Una pandemia no es un problema de salud; es un acontecimiento político. Afecta
la constitución, reproducción y existencia de la polis, es decir, de la población
como conjunto de seres vivos, de sus relaciones, integración, expectativas,
intercambios, deseos y creaciones, subjetivas y societales.

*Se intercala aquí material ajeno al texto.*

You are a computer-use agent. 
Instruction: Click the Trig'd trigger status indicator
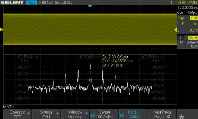click(32, 3)
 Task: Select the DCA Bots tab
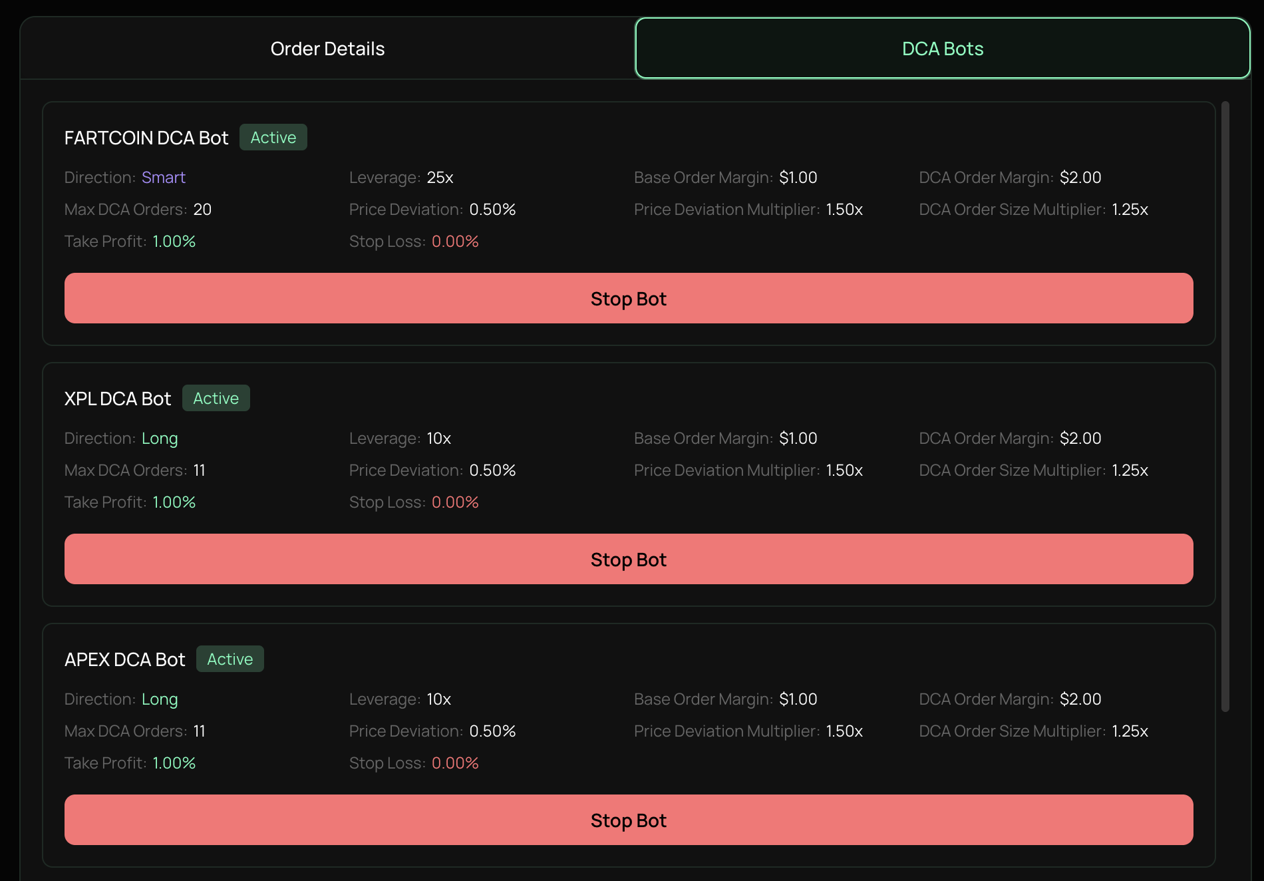click(942, 49)
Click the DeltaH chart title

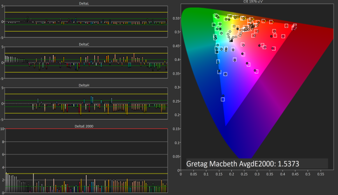tap(84, 85)
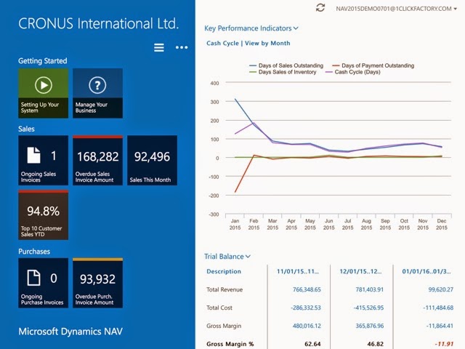Screen dimensions: 465x349
Task: Open the Ongoing Purchase Invoices tile
Action: (43, 283)
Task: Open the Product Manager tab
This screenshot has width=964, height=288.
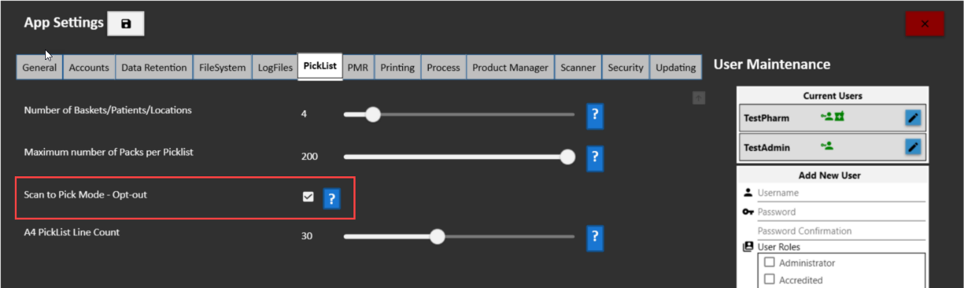Action: click(x=510, y=67)
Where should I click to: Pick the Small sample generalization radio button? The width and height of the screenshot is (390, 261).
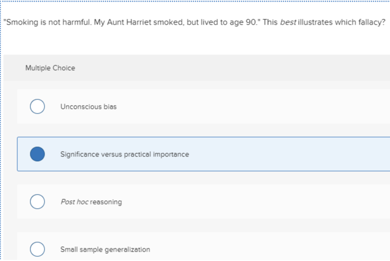pyautogui.click(x=37, y=249)
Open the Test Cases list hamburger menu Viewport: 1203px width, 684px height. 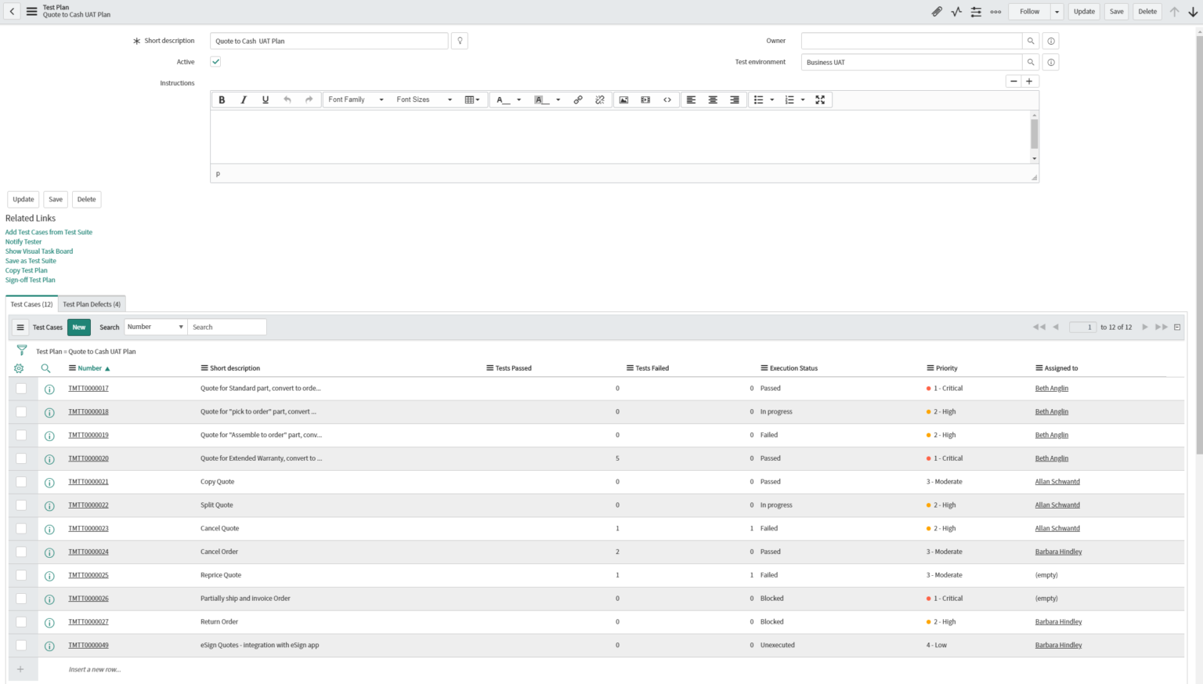20,327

Ahora sabemos,
quizá como lo sabían muchos cuyas voces fueron calladas durante demasiado
tiempo, sus prácticas cercenadas, sus culturas atropelladas y sus saberes
sometidos, que no es un evento a escala humana, sino ecosistémica, que revela
disonancias en la coexistencia y articulación de factores bióticos, abióticos y
ecológicos.
Ahora lo sabemos, pero tampoco es una cuestión técnica, sino un proceso
agonista, una confrontación de fuerzas en la inteligibilidad de la pandemia, en
su comprensión, en sus modos de atención, objetos de intervención, objetivos,
metas, determinación de recursos, prioridades, estrategias, tácticas, tiempos,
modalidades; es decir, en todo el proceso que va de la problematización
multidimensional (o sea, la complejidad de lo político), a las estrategias de
gestión diferenciadas (por ensambles y relaciones que especifican el campo de
las políticas) y la conflictividad de las fuerzas que disputan el gobierno de la
pandemia (que es el campo de la política).